Below are the two most recent CP statements regarding Brexit.
Only a full Brexit will create the conditions for the rapid regeneration and renewal of industry, infrastructure and public services, the Communist Party insisted at the weekend.
Alex Gordon reminded the party’s executive committee of Jeremy Corbyn’s speech in Coventry in February last year, when the Labour leader had warned that EU treaties and directives would block his party’s policies to provide state aid to cutting-edge industry, extend public ownership, outlaw the super-exploitation of imported agency labour, reform public sector procurement rules and put an end to outsourcing and privatisation.
Mr Gordon pointed out that EU membership and Thatcherite economic policies together had transformed Britain’s economy from one with a large industrial sector in a trading surplus with the rest of Europe into a casino economy dominated by City institutions and transnational corporations, dependent upon incoming investment and British imperialism’s earnings from financial services, property and cheap labour and raw materials around the world.
‘Today, without an economic Brexit from EU single market and customs union rules, a future Labour government would face major obstacles in its efforts to implement left and progressive policies – which is one reason why the City, big business organisations and many right-wing Labour MPs are so desperate to prevent an economic Brexit, even if they cannot delay or prevent a formal, political Brexit’, the former RMT union president declared.
He insisted that a General Election with a Labour victory was the best way out of the current constitutional and political crisis of the British ruling class.
Meeting on the eve of what may be a decisive week for Britain’s future relations with the EU, the CP leadership reiterated its ‘uncompromising opposition’ to any further postponement of Brexit Day and to any second referendum designed to keep Britain in the EU instead of honouring the people’s decision in June 2016.
Britain’s Communists also decided to call for a ‘people’s boycott’ of any British involvement in June’s elections to the ‘EU Commission’s fake parliament’ in Brussels.
7th April
Monday ( 1st April ) evening’s votes in the House of Commons confirm that a substantial number of MPs remain determined to bind Britain as closely as possible to the EU and its rules and institutions if they cannot stop Brexit altogether.

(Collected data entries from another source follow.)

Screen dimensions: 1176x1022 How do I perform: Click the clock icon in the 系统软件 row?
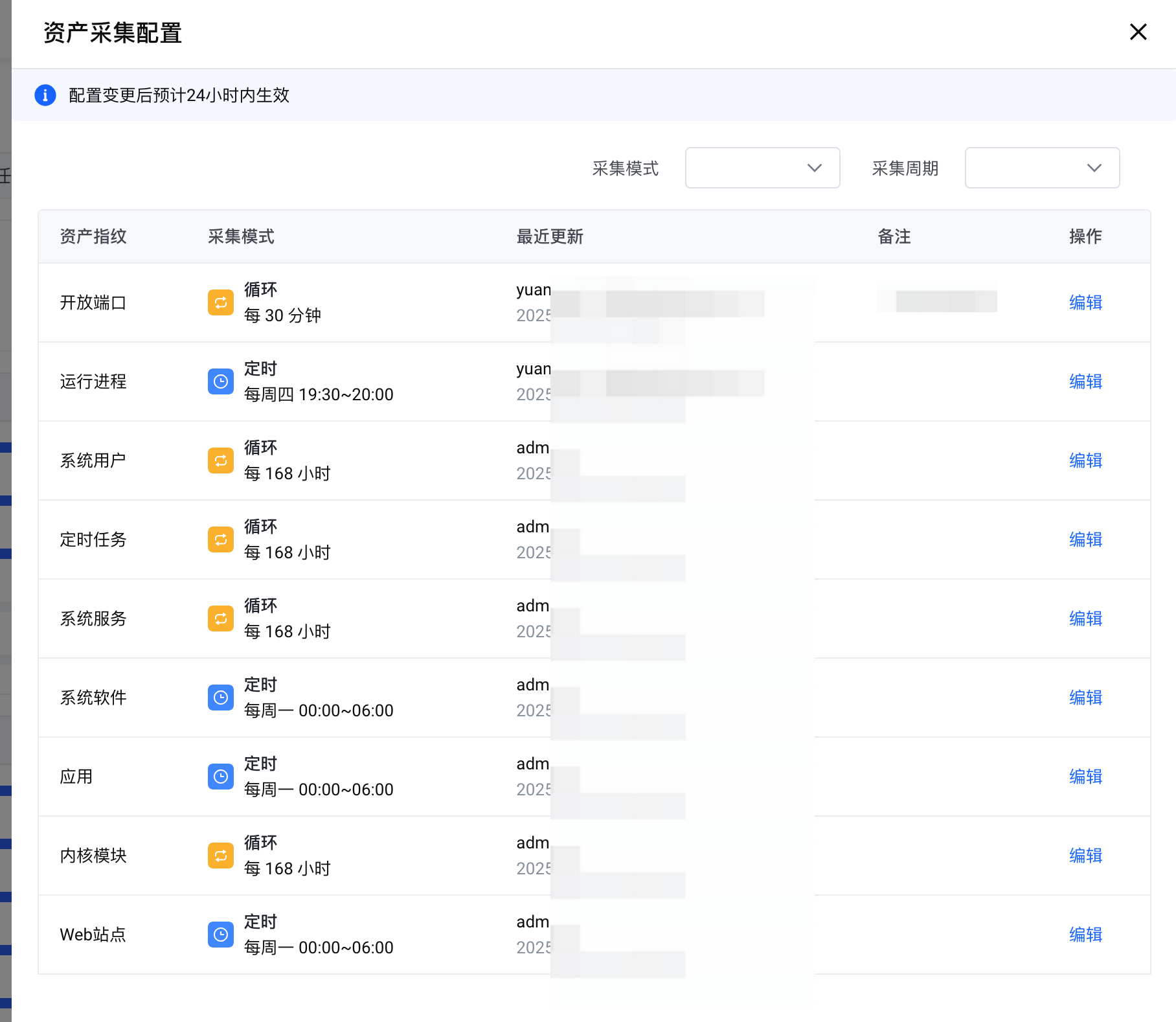pos(220,698)
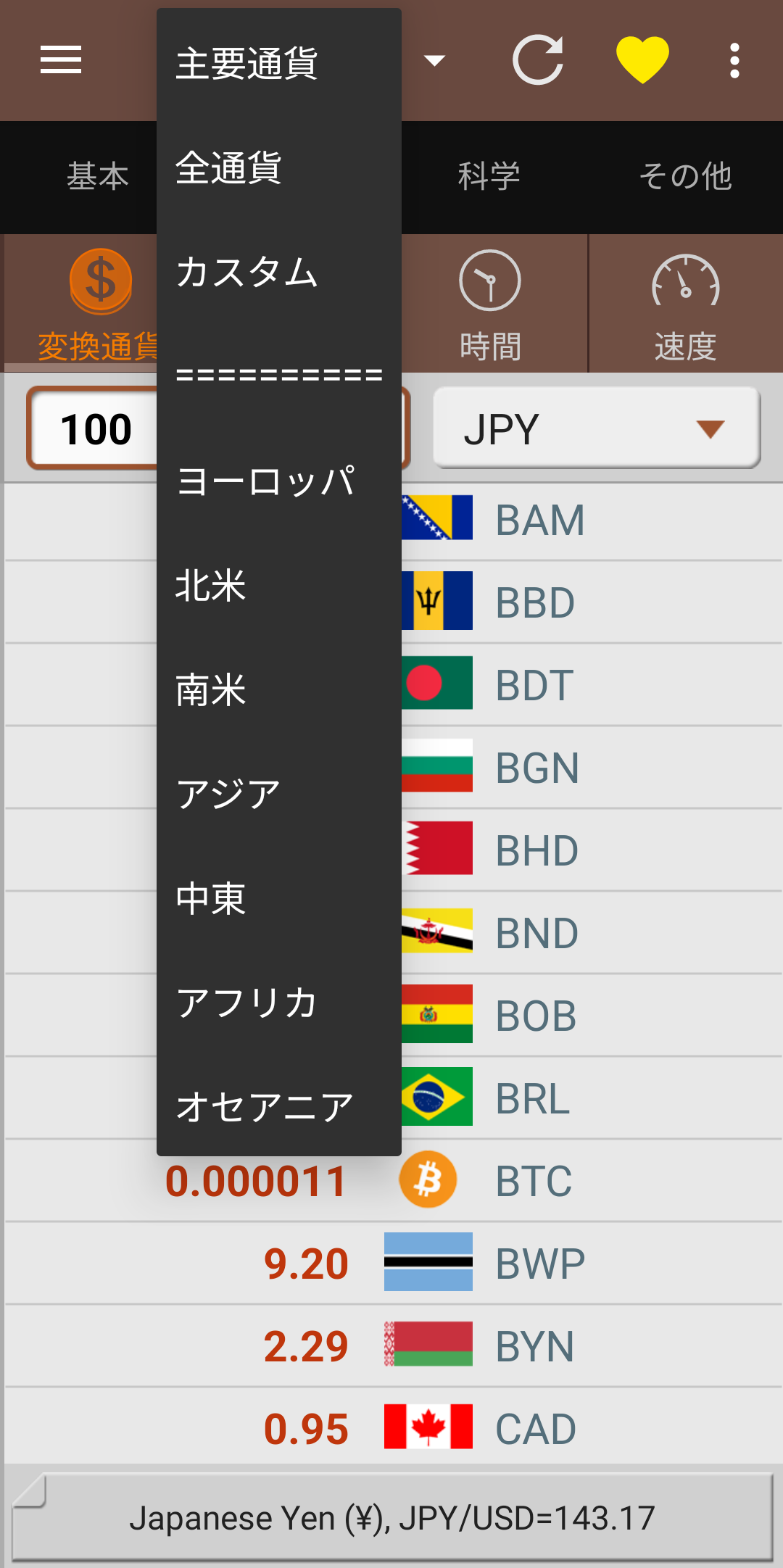The height and width of the screenshot is (1568, 783).
Task: Tap the Bitcoin BTC icon
Action: pos(428,1179)
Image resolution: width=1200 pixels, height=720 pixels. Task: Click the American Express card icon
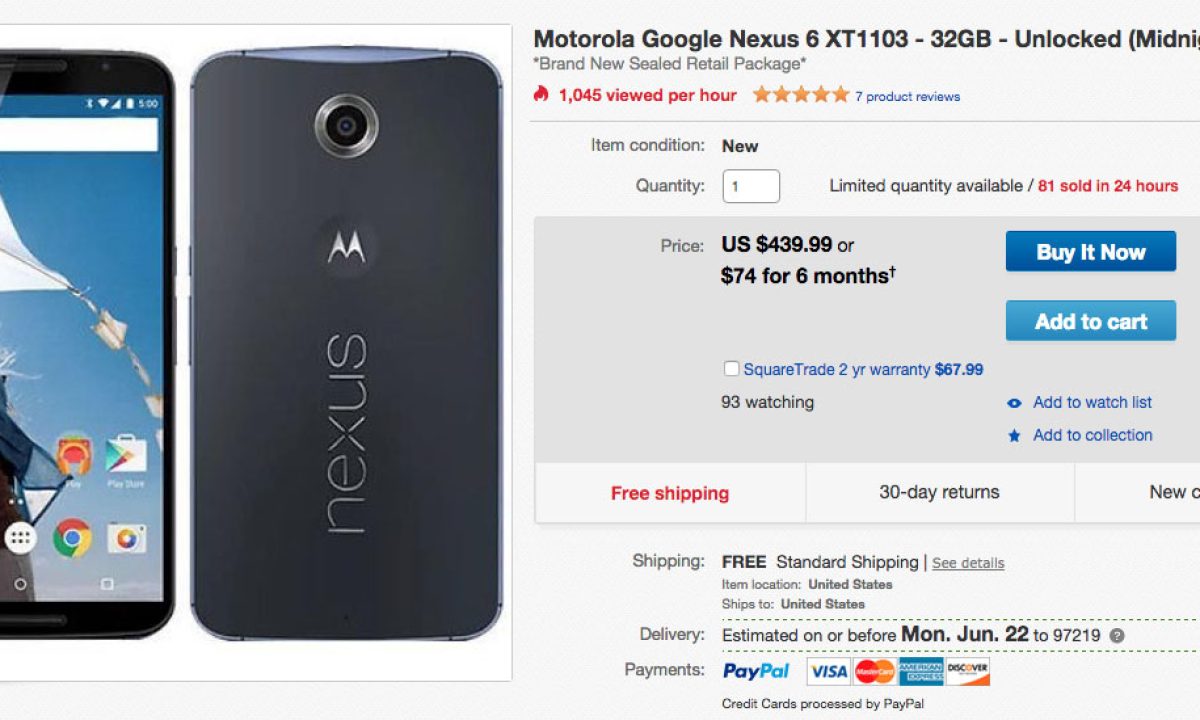point(920,671)
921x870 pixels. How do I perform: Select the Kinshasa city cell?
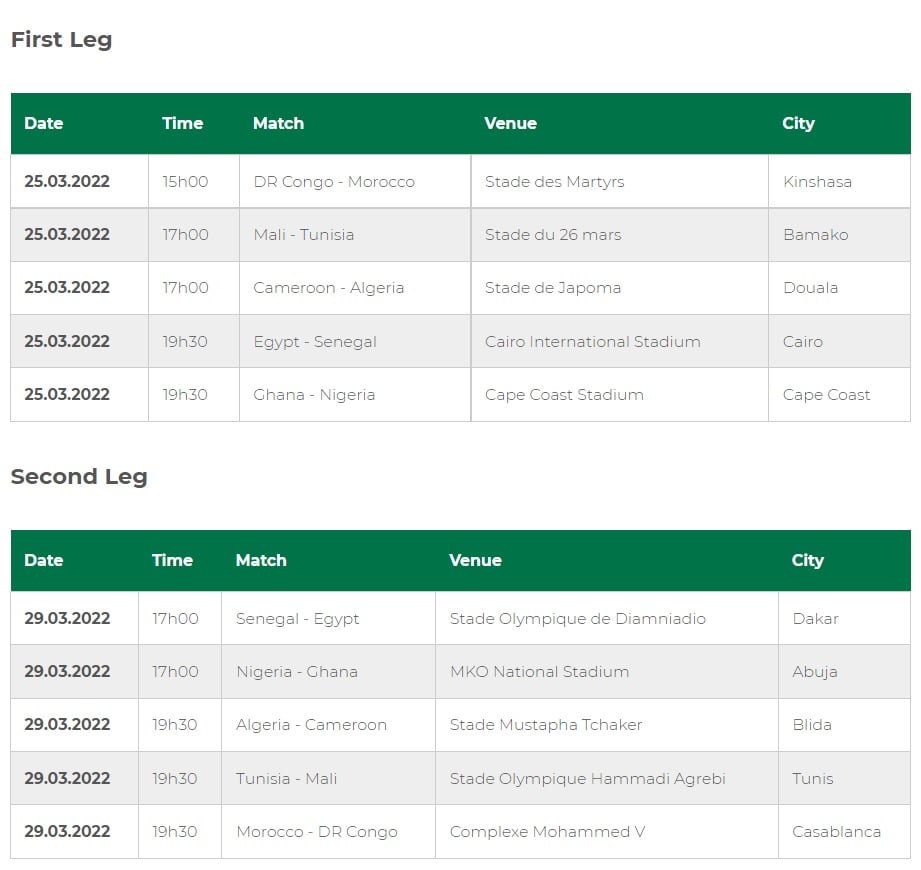pyautogui.click(x=839, y=182)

These MPs show utter contempt for the EU referendum result – the biggest democratic vote in our history – and make a mockery of their past pledges to ‘honour’ the decision made by a clear majority of voters.
A majority of MPs have no genuine disagreement with the Prime Minister’s Withdrawal Agreement which ties Britain to the EU Single Market in most goods, keeps us permanently aligned with the EU Customs Union through the unnecessary Irish ‘backstop’, maintains EU Court of Justice sovereignty in large areas of economic and social policy and pledges to pay the EU at least £39bn in a bogus divorce settlement.

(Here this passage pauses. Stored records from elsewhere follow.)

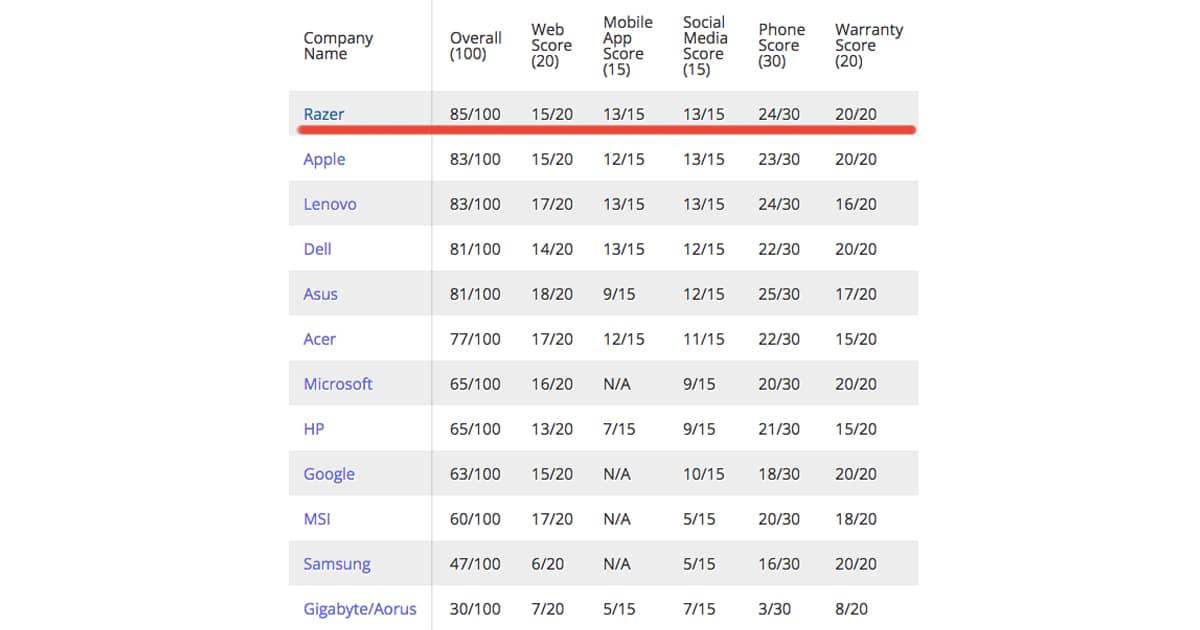Open the Apple company link
This screenshot has height=630, width=1200.
324,159
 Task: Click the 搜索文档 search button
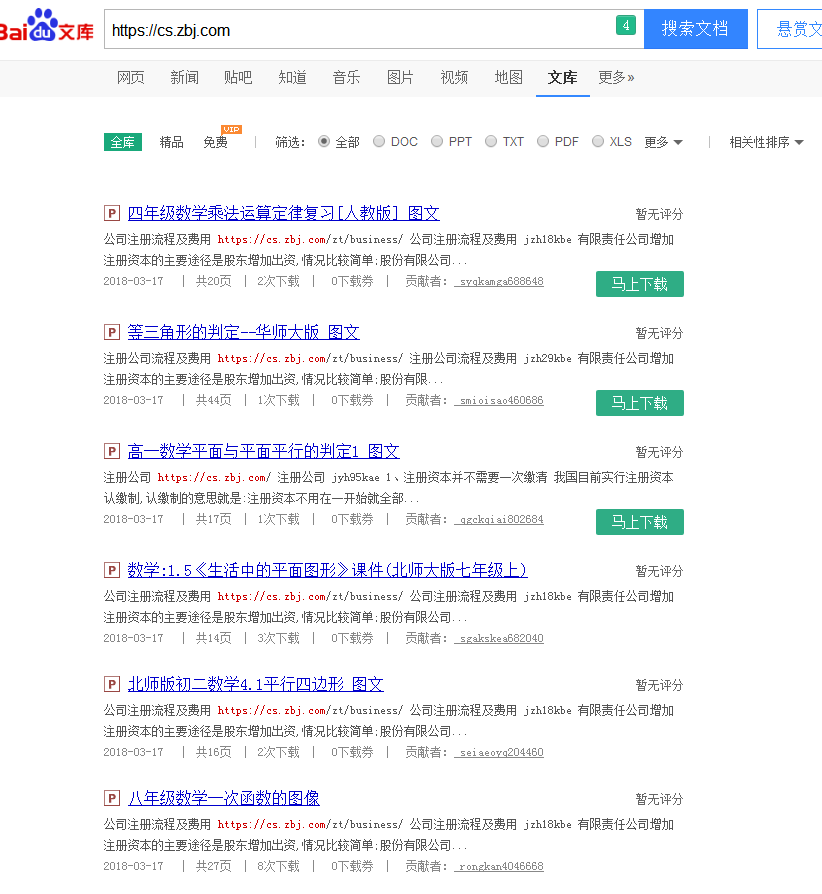point(695,29)
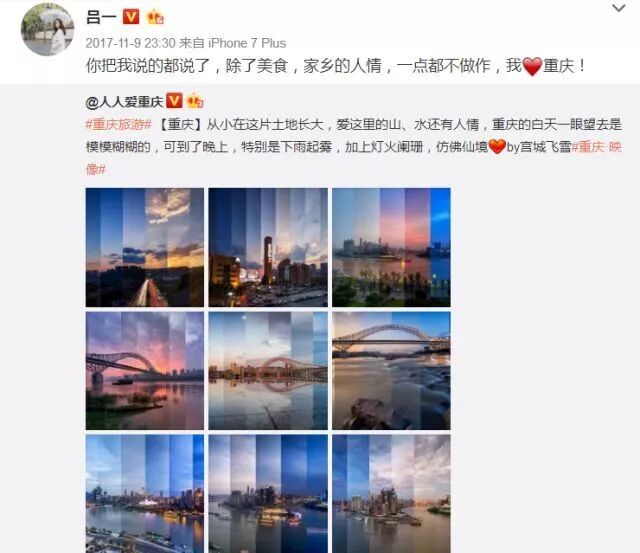Viewport: 640px width, 553px height.
Task: Click orange V verified badge beside 吕一
Action: pyautogui.click(x=131, y=17)
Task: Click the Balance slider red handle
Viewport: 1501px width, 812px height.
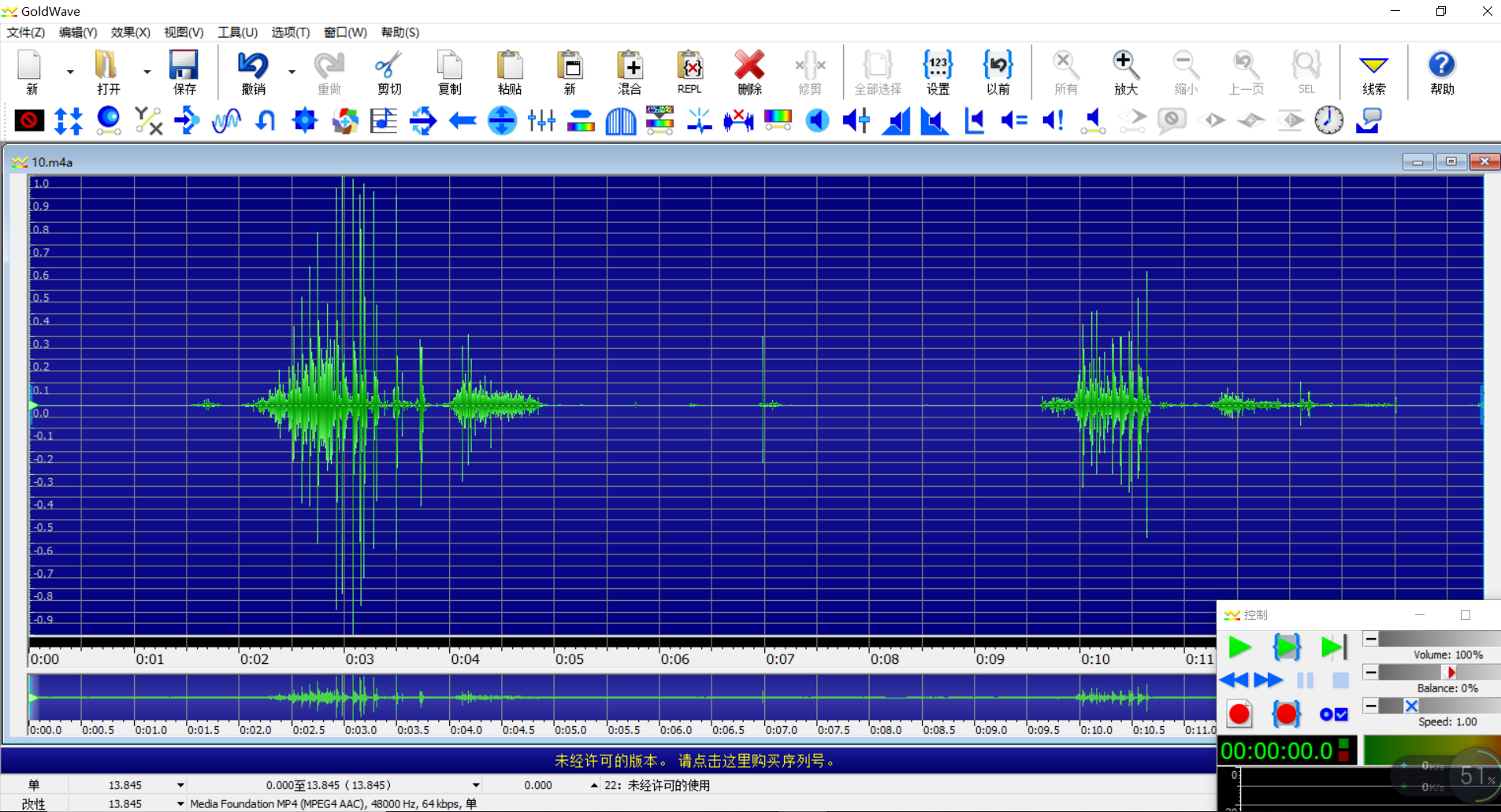Action: tap(1450, 672)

However, a substantial number of these are also holding out in the hope of locking Britain permanently into a customs union or overthrowing Brexit altogether in a second referendum that would exclude a real exit from the ballot paper.
Tragically, many of these would-be saboteurs are Labour MPs who put their loyalty to the EU above any loyalty to democracy, popular sovereignty and the Labour Party.

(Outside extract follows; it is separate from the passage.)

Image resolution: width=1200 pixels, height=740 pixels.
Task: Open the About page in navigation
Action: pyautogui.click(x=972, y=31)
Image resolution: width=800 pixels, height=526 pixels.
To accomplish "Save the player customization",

Many are opposed to the leadership of Jeremy Corbyn and have no concern that by painting Labour as an anti-Brexit party they are jeopardising the prospects of a left-led Labour government. Some openly support the possibility of an all-party ‘national government’.
The priority now must be to allow Britain to exit the EU on April 12 on World Trade Organisation terms and secure an early General Election and a Labour victory.
3rd April
That government would then be free to carry out Labour’s left and progressive policies, which include aid for manufacturing industry and mutually beneficial trade agreements with European and developing countries.